Wissenswertes 

Warum kleine Wollköpfchen Tümpelufer verzieren

In Feuchtgebieten der Alpen sind manche Tümpelufer von hübschen weissen Wollköpfchen umgeben. Auf das geschützte Scheuchzers Wollgras Eriophorum scheuchzeri kann man von Juni bis August treffen. Die Pflanze kommt in allen Hochgebirgen der nördlichen Erdhalbkugel vor.
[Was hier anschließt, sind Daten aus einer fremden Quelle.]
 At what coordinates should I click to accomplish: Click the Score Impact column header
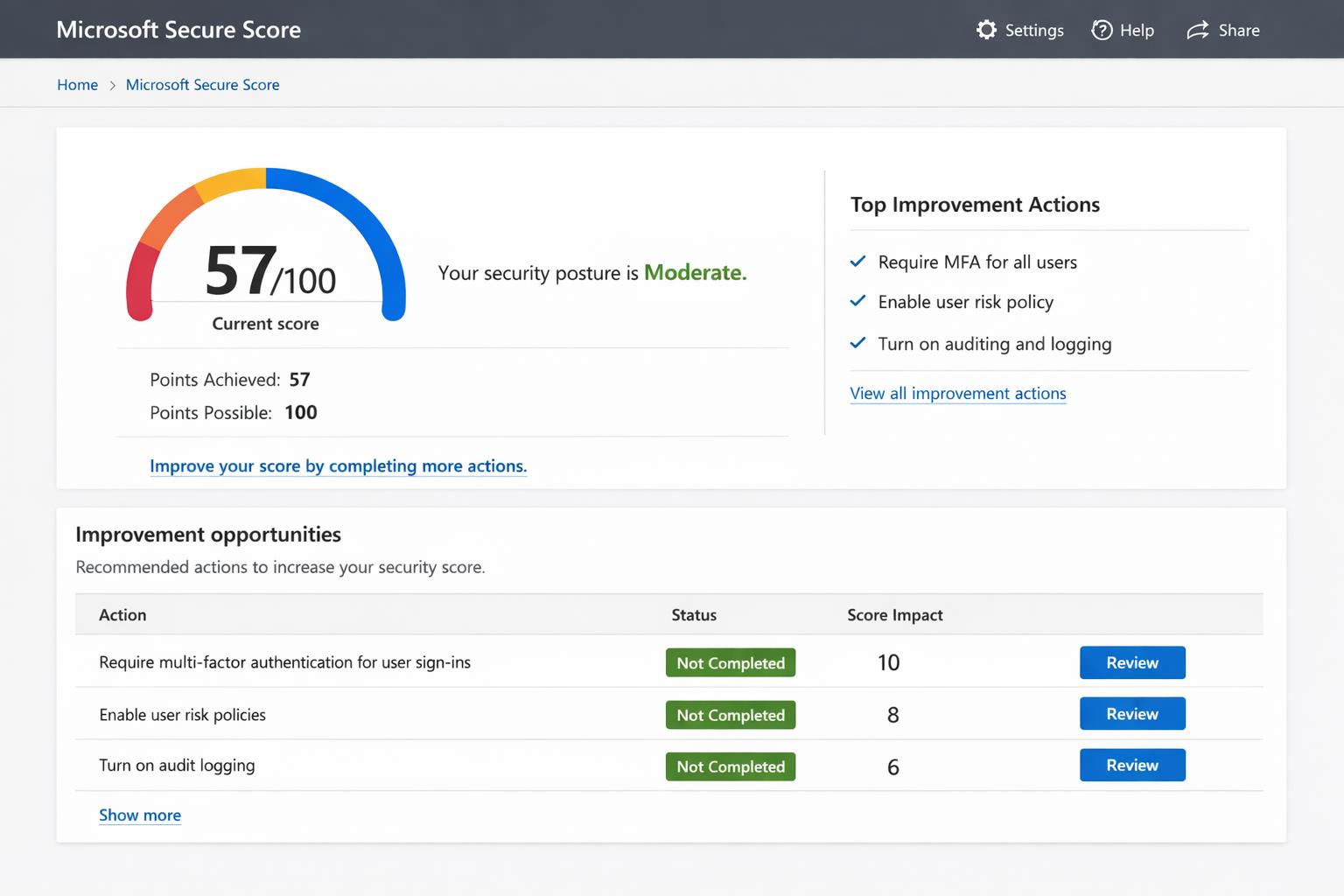(x=894, y=614)

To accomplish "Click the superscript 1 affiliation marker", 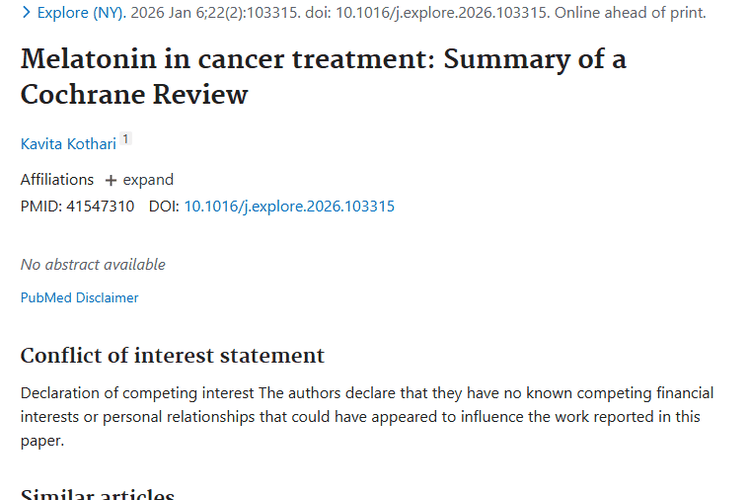I will point(126,140).
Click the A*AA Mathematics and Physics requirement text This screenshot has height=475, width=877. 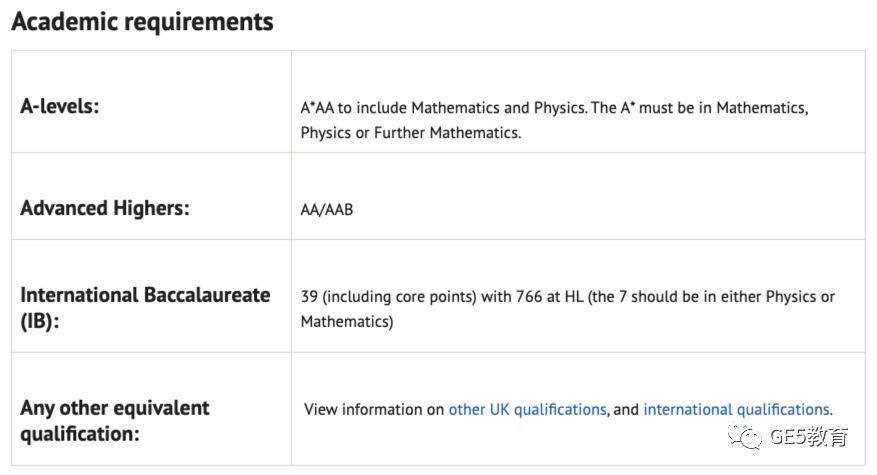[554, 120]
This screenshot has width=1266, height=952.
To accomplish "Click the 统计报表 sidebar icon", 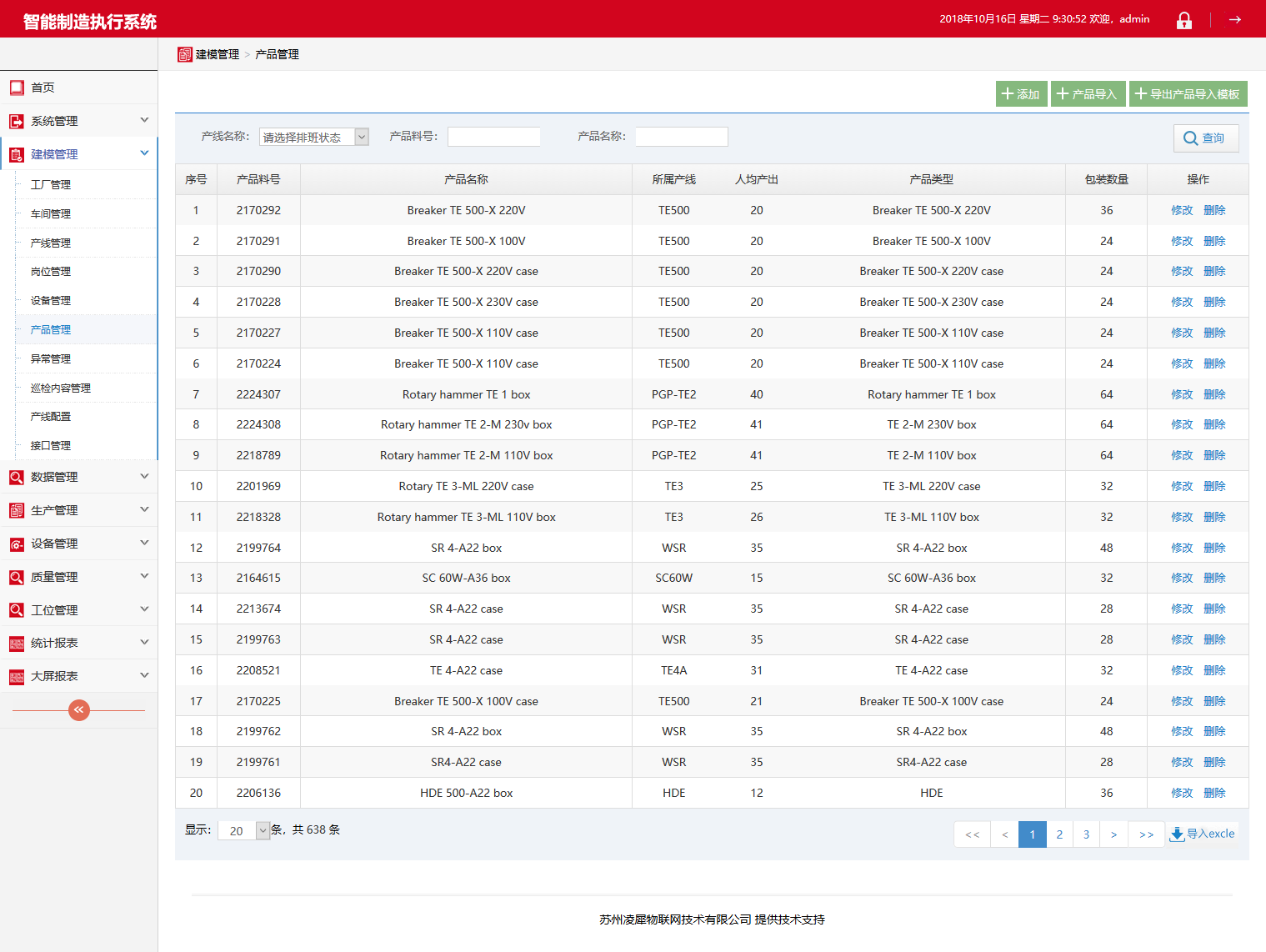I will point(17,643).
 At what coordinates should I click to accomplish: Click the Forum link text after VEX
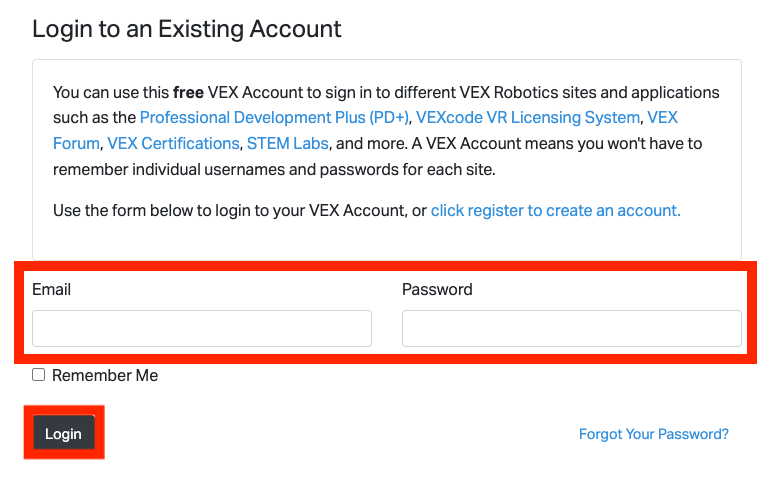click(x=76, y=144)
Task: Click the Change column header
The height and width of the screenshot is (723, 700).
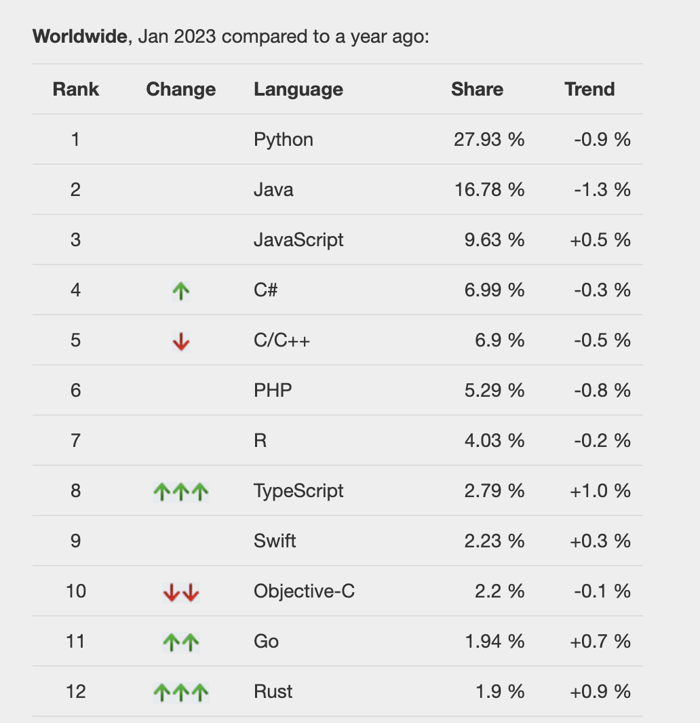Action: (x=181, y=89)
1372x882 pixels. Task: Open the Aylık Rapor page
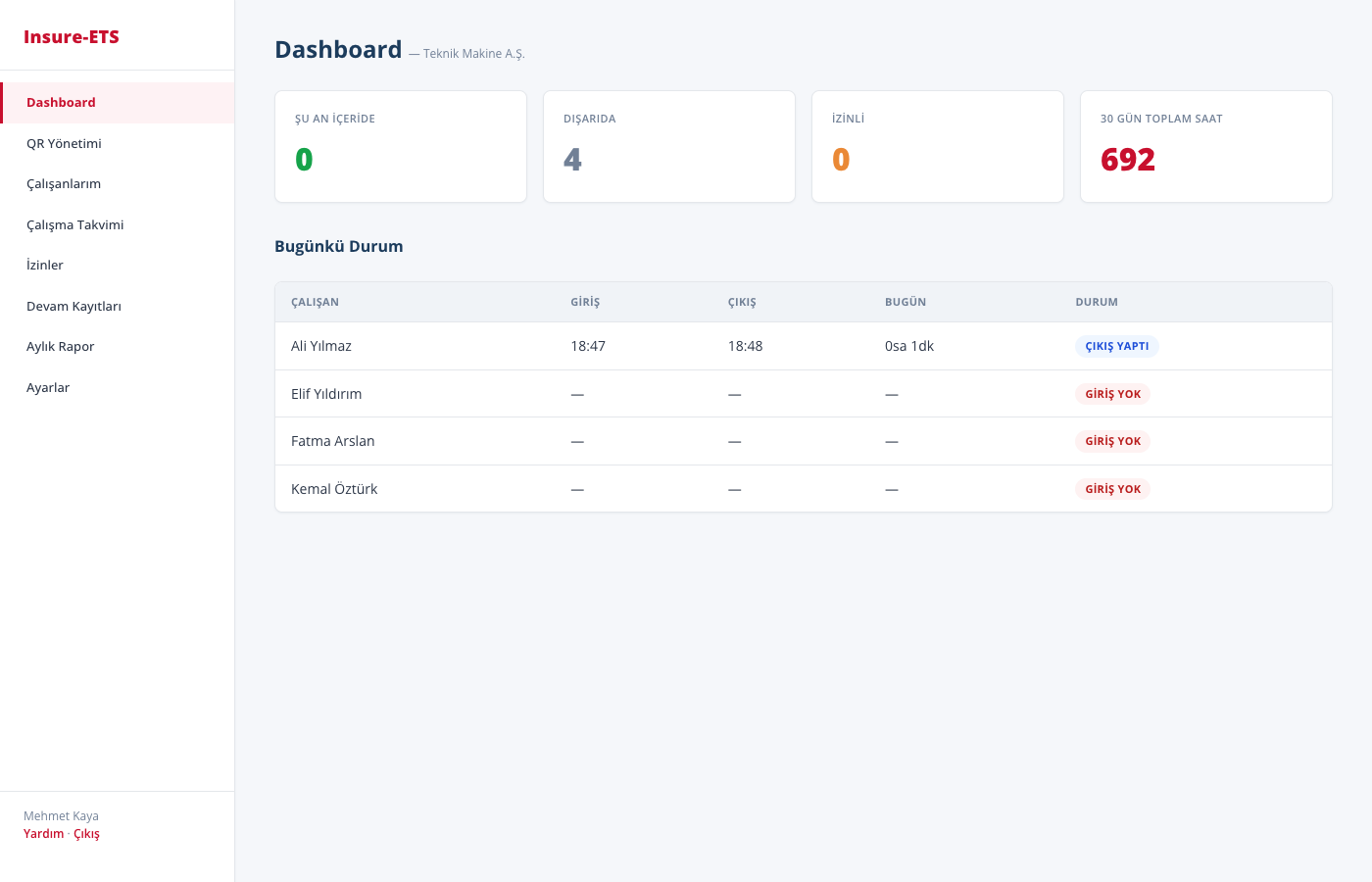click(61, 347)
Geeigneten Lebensraum findet die Pflanze oberhalb der Waldgrenze in Flachmooren und verlandenden Gewässern. Sie ist zudem in allen arktischen Gebieten von Skandinavien über Sibirien, Alaska, Grönland bis Island verbreitet. Das Scheuchzers Wollgras, auch Alpen-Wollgras genannt, gehört zur Familie der Sauergrasgewächse. Die krautige Pflanze überdauert mehrere Jahre und wird zwischen 10 und 35 cm hoch. Sie hat binsenförmige, runde Blätter. Ihre dicht weiss-wolligen, kugeligen Ähren mit einem Durchmesser von ca. 2 cm stehen je einzeln am Ende eines runden Stängels. Die Blütezeit reicht von Juni bis August. Diese Wollgrasart wächst auf nassen Torfböden, die eher nährstoffarm sind. Geeignete Standorte sind alpine Niedermoore, Tümpel und Verlandungszonen stehender Gewässer in Höhen von 1500 bis 2500 m ü. M.. Das Wollgras trägt mit seinen weit in das Wasser vordringenden, langen, rotbraunen Sprossen (Ausläufern) selber dazu bei, dass die Gewässer und Moore nach und nach trockengelegt werden.